Are you taking part in Inktober this year? Theres just ONE WEEK left till the start of October, so I thought now would be a good time to post a few ideas to prep for Inktober success.
NOTE: Its worth noting that I have never actually COMPLETED an Inktober- however this year I am determined to complete the challenge, and I’m hoping doing these things will help achieve that. Hopefully they help you too!
1. Collect some inspiration/references
Start to collect some visual reference and look at ink artists that you admire for inspiration. Collecting in a pinterest board helps to pull together a variety of references.
Study your favourite artists ink technique and style, and see if there’s anything you’d like to try out technique-wise this year.
2. Create a theme and plan it out
Work out and plan what you are going to draw for the month. This could be a general theme, a specific prompt for each day of the month or using the month to work on a series of images that contribute toward a larger project.
Having an idea of what you are going to draw each day will save time and make it easier to get started. This was a major hurdle for me in the past, so this year I am spending time planning it out well in advance. If you’d like prompts, Jake Parker has created an official list for this year!
I’m going an extra step and doing rough thumbnails in advance so I will have something to draw when it gets busy!! And I don’t have an excuse not to do it.
I’m not sure if this is strictly within the ‘rules’ of Inktober, but I have decided to do this in order to stick to the challenge.
3. Gather your supplies.
This must be the easiest step! Inktober might be a good time to try out some new supplies and techniques. Prep some paper and ink supplies in advance so you are all ready to go on the 1st of October.

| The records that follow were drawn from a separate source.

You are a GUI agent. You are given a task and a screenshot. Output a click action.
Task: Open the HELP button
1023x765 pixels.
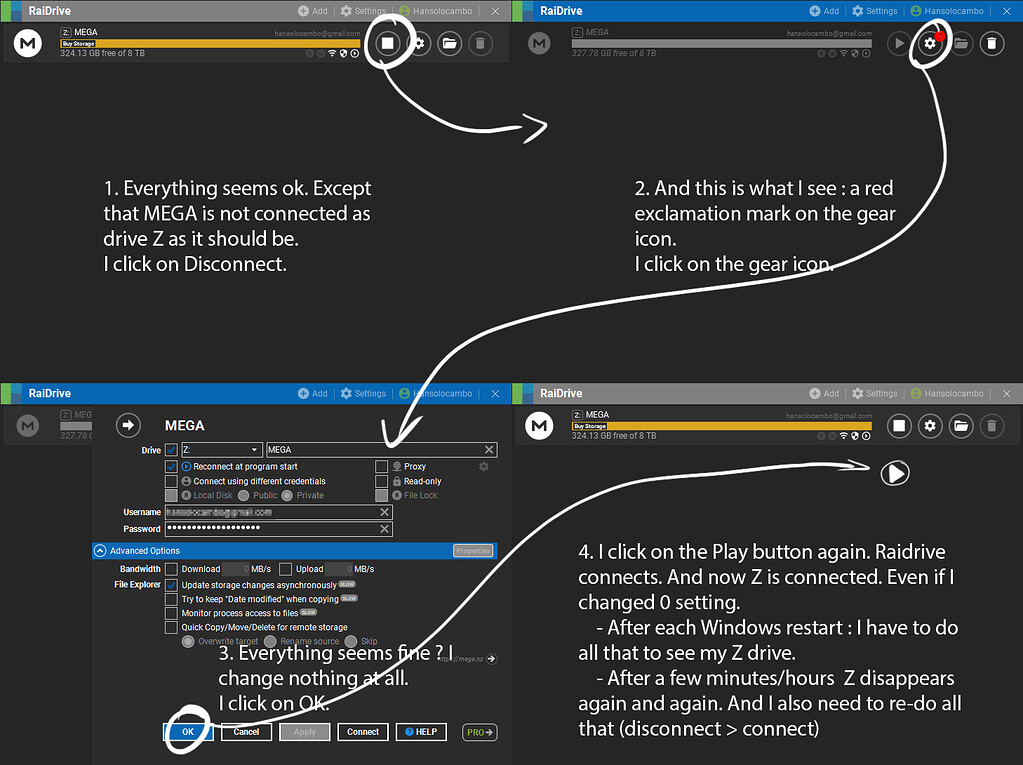(x=420, y=732)
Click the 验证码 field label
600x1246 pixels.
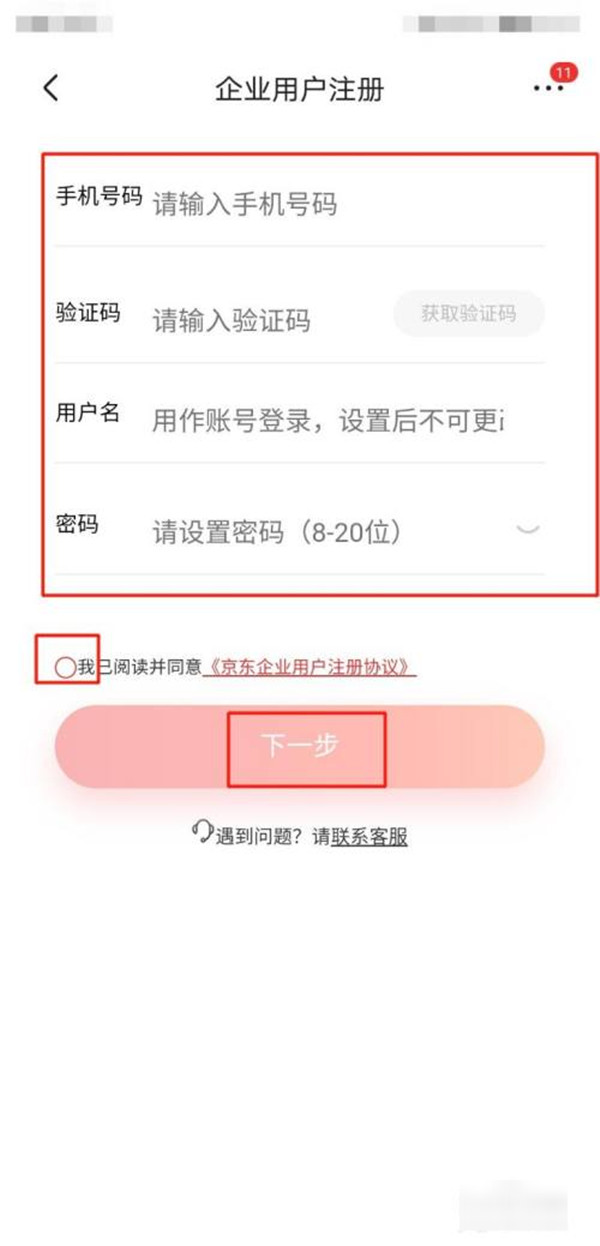(x=87, y=314)
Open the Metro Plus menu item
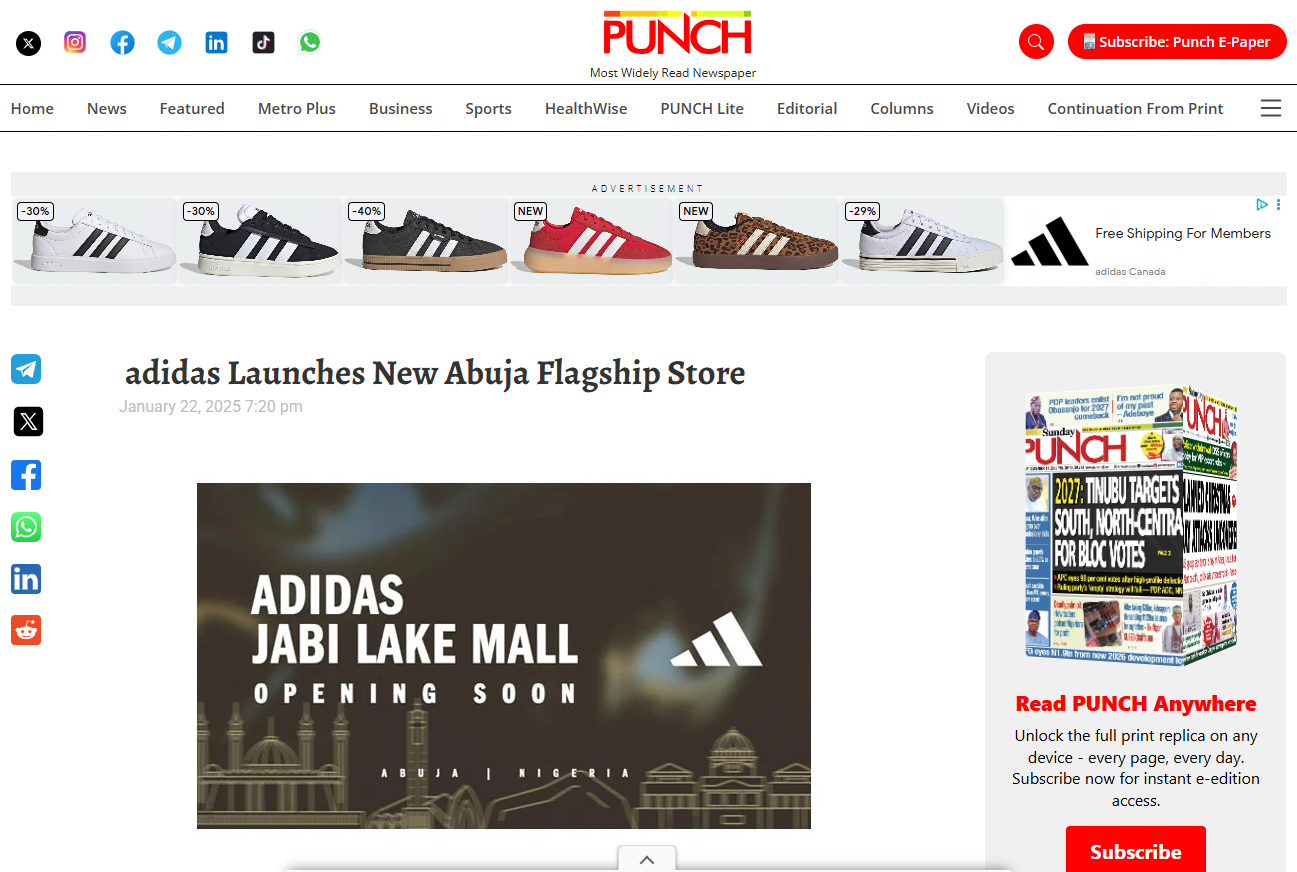 pyautogui.click(x=297, y=108)
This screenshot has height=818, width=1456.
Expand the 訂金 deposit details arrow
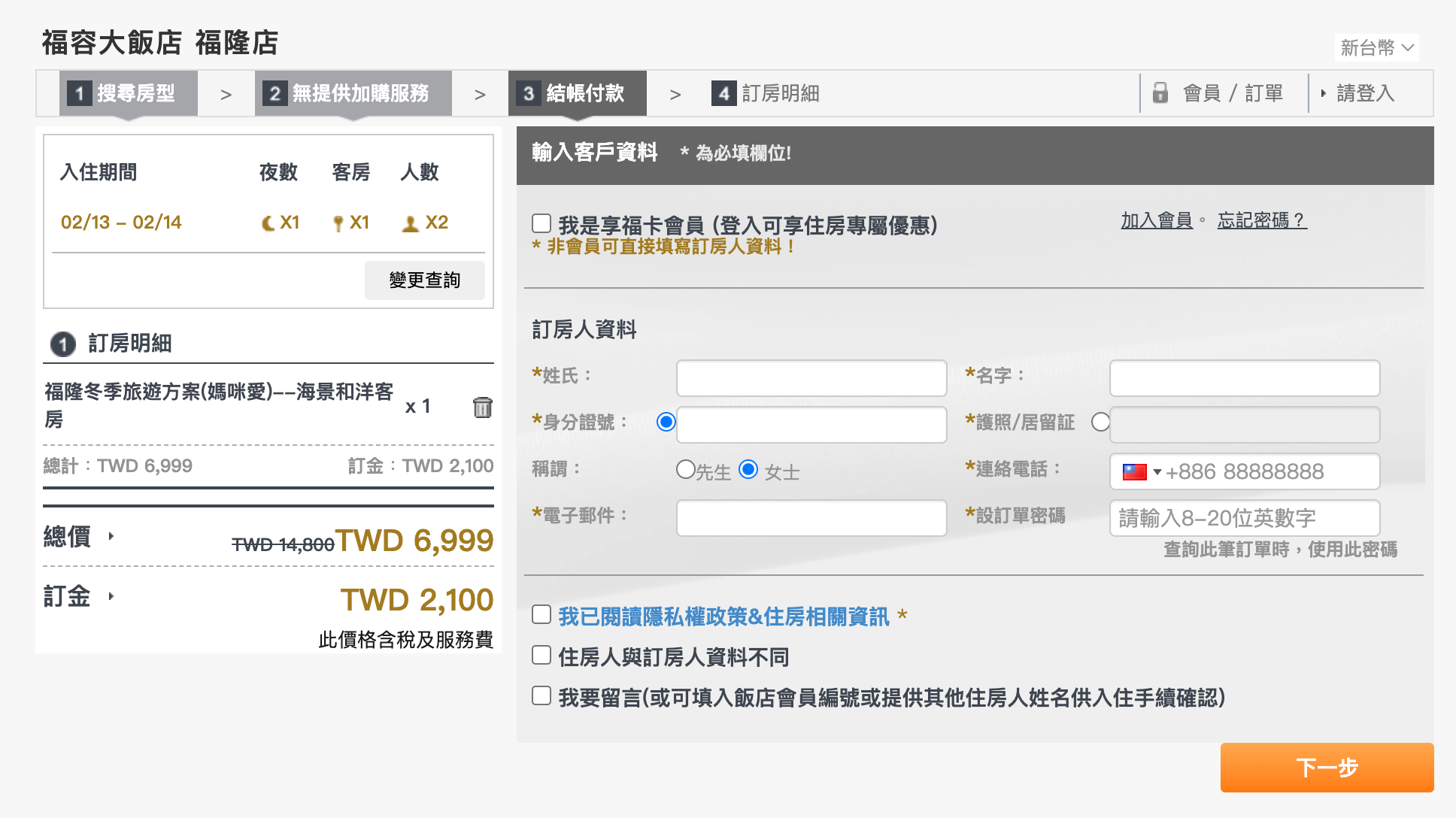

Current favourite pens are ZIG Mangaka flexible pen in black, a cheap Luxor fountain pen and my old secondhand technical pens (shown here is a Staedtler Marsmatic 700- a great pen!).
For paper I really like Zeta paper from Gordon Harris.
4. Practice your technique:
Practice with your brush or pen, and different papers to find a combination you like and start to feel comfortable with. Inktober is a good time to perfect your technique, but having a bit of experience under your belt will help you to jump straight in to your first drawing with some confidence.
Some useful technique resources:
Rendering in Pen and Ink by Arthur Guptill
How to Ink, class on SVS Learn
The Technical Pen by Gary Simmons (great if you use traditional technical pens, such as Rotring or Rapidograph)
Any books by Claudia Nice, especially this one.
5. Plan a regular daily routine where you have time to draw.
This was one of the main tips Jake Parker mentioned in this video.
I’m planning to wake up early in the morning in order to squeeze in some extra time to complete the daily drawings
+AN EXTRA TIP!
Don’t expect too much from your drawings. I think its important to not put too much into the end result of each illustration- they don’t need to be perfect and you don’t need to post them online if you don’t feel comfortable doing so (though if you do- don’t forget to tag #Inktober and #Inktober2017)
I hope these tips help you- I’d love to know if you are taking part in Inktober, and if so, have you made any plans of what you are going to be drawing?